RITA, JOSEPHINE OLURSA…
Aldığı az buçuk eğitimle Fransız üzere görünmeyi başına koyan Rita, Josephine Blanc ismiyle değişik biri olmayı ve diğer bir kentte çalışmayı başına koyuyor. O sırada da mukadderat ağlarını örüyor ve Toulouse Garı’nda Rafael isminde bir gençle tanışıyor. İkili ortasındaki aşk büyüdükçe Rita’nın da hayatına öbür öteki beşerler şahit olmaya başlıyor. Bunların en değerlisi de Rafael’in annesi Pepita… Pepita, İspanya’nın özgürlüğü için savaşmaya cepheye gidecek kadar mecnun dolu bir bayan. İkisi ortasındaki sağlam dostluk, hayatları boyunca da sürüyor. Rita hayatında çok darbe alıyor; kendisine çocukluktan beri saygılı ve ilgili Andre’yle evleniyor. Lakin hayat ona sonsuz memnunluk vadetmiyor. Daima çalışmayı, daima didinmeyi gerektiriyor. O da kimi vakit pes diyor, kaçıyor lakin yeniden başladığı yere, orijine geri dönüyor. Zira Rafael’den olan kızı Cali var ve onun için daima güçlü durmak zorunda kalıyor. Hayat dikensiz gül bahçesi olmayabilir fakat dikenlere kiminle katlandığınızda bu yolda değer kazanıyor. Rita bu kocaman yola, içinde kardeşi, teyzesi, gözetici annesi ve Rafael’in de annesinin dahil olduğu bir bayan kafilesiyle katlanıyor. Ta ki Rita hayata veda edene kadar…

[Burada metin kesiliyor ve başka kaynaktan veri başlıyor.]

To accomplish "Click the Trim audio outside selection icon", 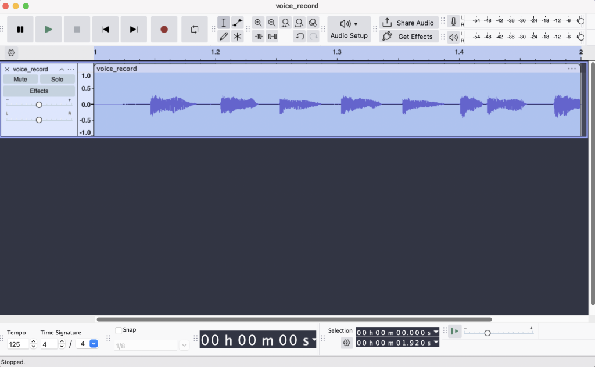I will (259, 37).
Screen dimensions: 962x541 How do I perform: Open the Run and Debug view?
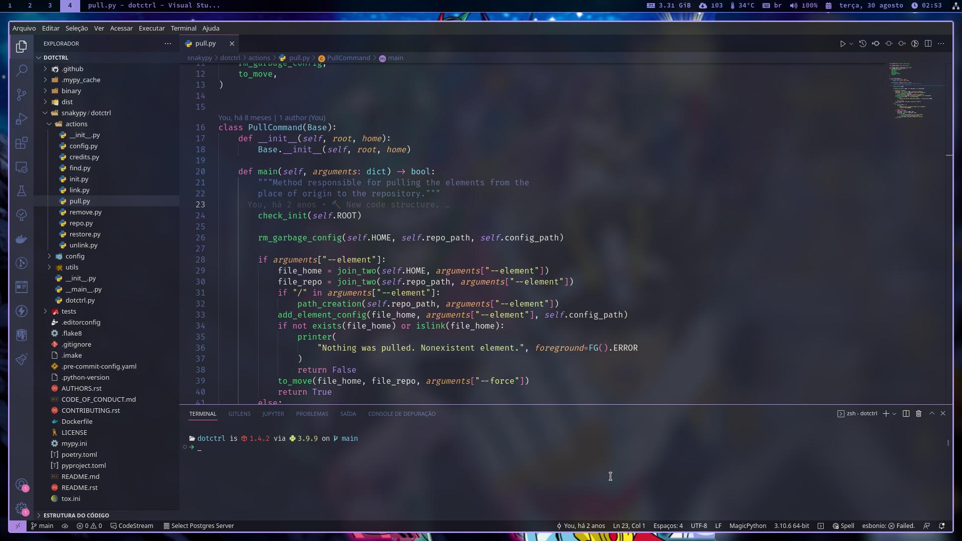[21, 119]
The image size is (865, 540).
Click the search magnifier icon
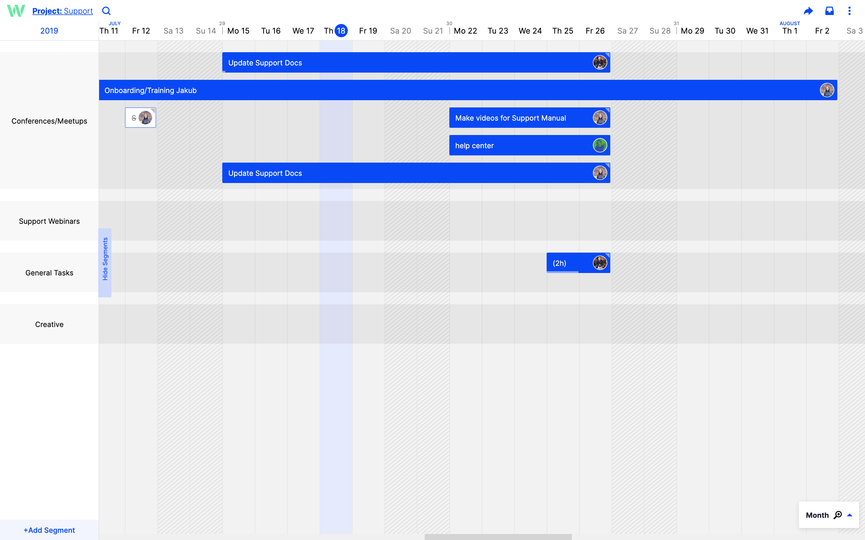coord(106,11)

BİTİNCE NAİF BİR TAT BIRAKIYOR
Kitabın bence en can alıcı yerlerinden biri, hayat yolunda ömür grafiği daima aşağı istikamette hareket etse de Rita’nın şu kelamları etmekten çekinmemesi: “Bu hayat bana tutkuyu ve dürüstlüğü öğreten annemle babamı; biri yoldan çıkarak, oburu gerçek yola sokan iki kız kardeşimi; sevinci ve zekasıyla beni besleyen anneni, erkek olmasına yardım edebildiğim ve bana bunu yüz katıyla iade eden bir oğul olan babanı verdi. Sonra da seni ve Nina’yı, tüm o imtihanlardan sonra ayakta kalabildiğim için bir ödül olarak verdi. Güya bana, bundan sonra ve sonuna kadar kahkaha ve şefkatle dolacak demiş gibi…”
‘Renkli Çekmeceli Şifonyer’, gerek üzen gerekse eğlendiren satırlarıyla okuyucuyu her daim ayakta tutmayı başaran bir anlatı. Bayanların bayanlara dayanağının altını çizerken, okuyanda da naif bir his bırakıyor.